[Dataset items]
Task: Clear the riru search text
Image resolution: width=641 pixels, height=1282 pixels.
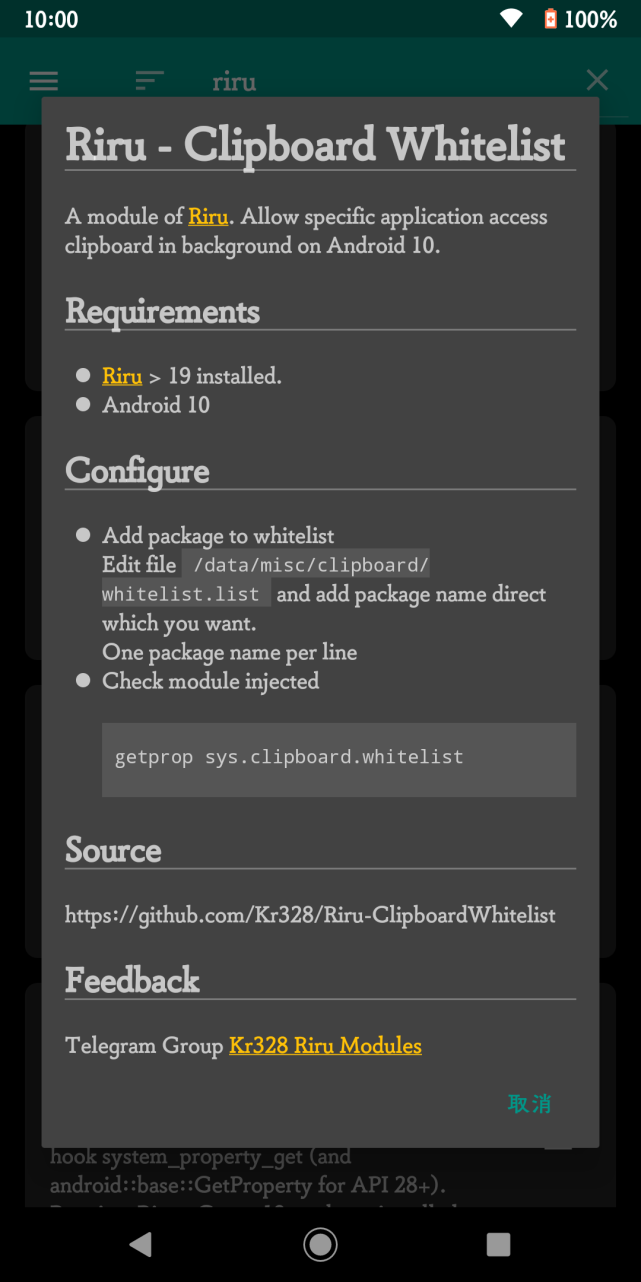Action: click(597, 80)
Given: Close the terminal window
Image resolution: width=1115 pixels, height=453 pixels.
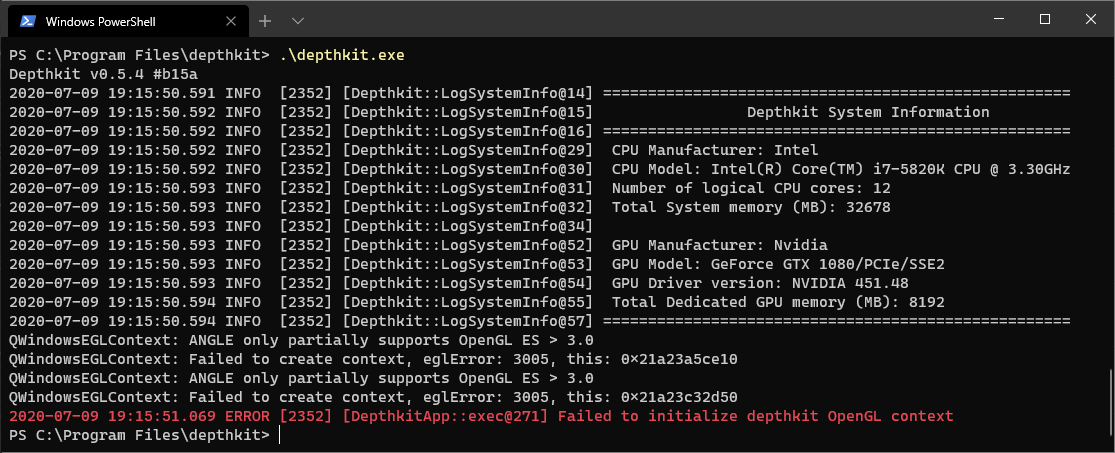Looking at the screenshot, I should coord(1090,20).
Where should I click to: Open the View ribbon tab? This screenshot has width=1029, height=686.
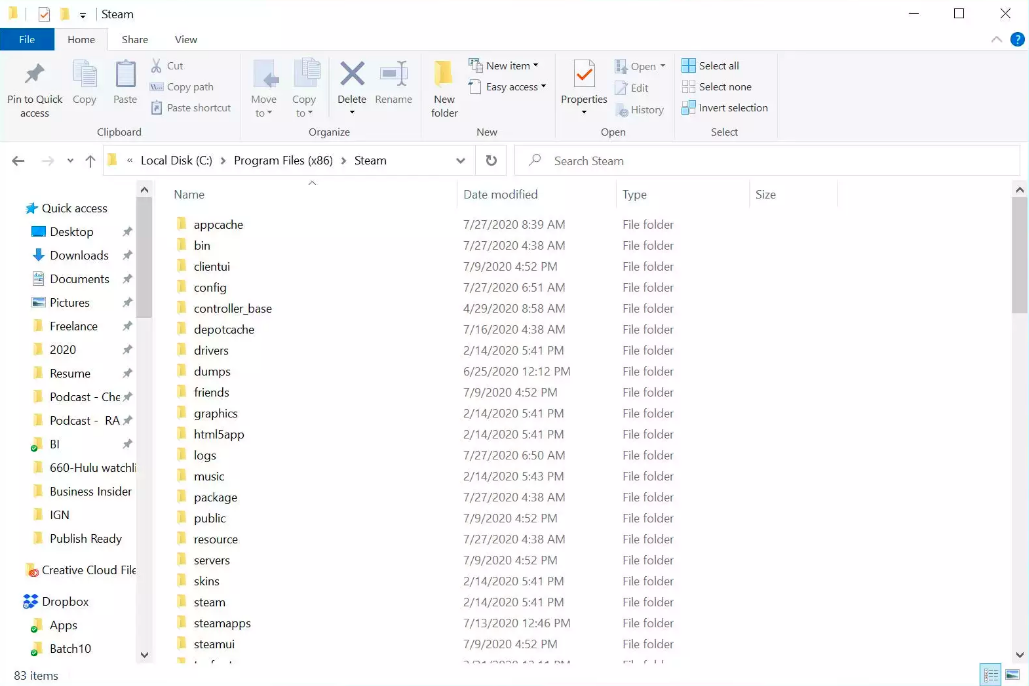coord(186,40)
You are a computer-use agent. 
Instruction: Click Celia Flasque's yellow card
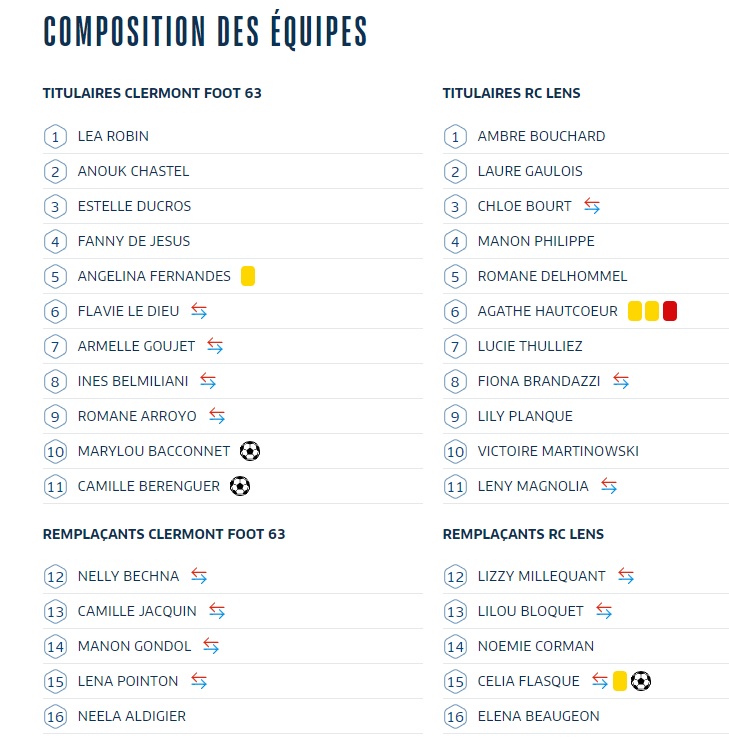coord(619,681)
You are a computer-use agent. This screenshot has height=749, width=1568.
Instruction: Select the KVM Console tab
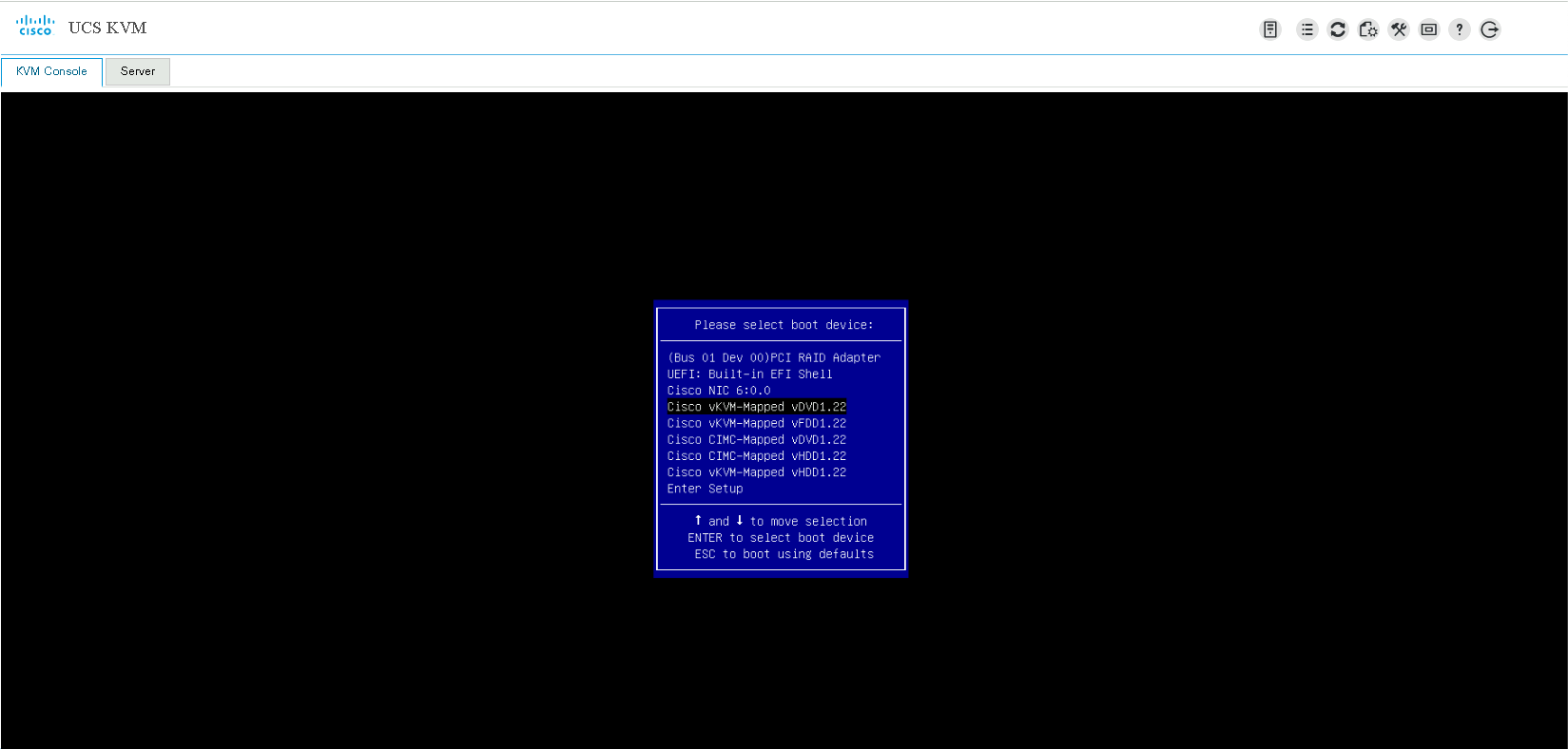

- _Task objective_:
Reproduce each line of the records exactly and exclude any images.

- _Problem solution_:
Task: Clear the riru search text
Image resolution: width=641 pixels, height=1282 pixels.
Action: click(597, 80)
Given: Close the terminal window
Image resolution: width=1115 pixels, height=453 pixels.
Looking at the screenshot, I should coord(1090,20).
Where should I click to: Open the View ribbon tab? This screenshot has width=1029, height=686.
coord(186,40)
You are a computer-use agent. 
Instruction: Click Celia Flasque's yellow card
coord(619,681)
You are a computer-use agent. This screenshot has height=749, width=1568.
Instruction: Select the KVM Console tab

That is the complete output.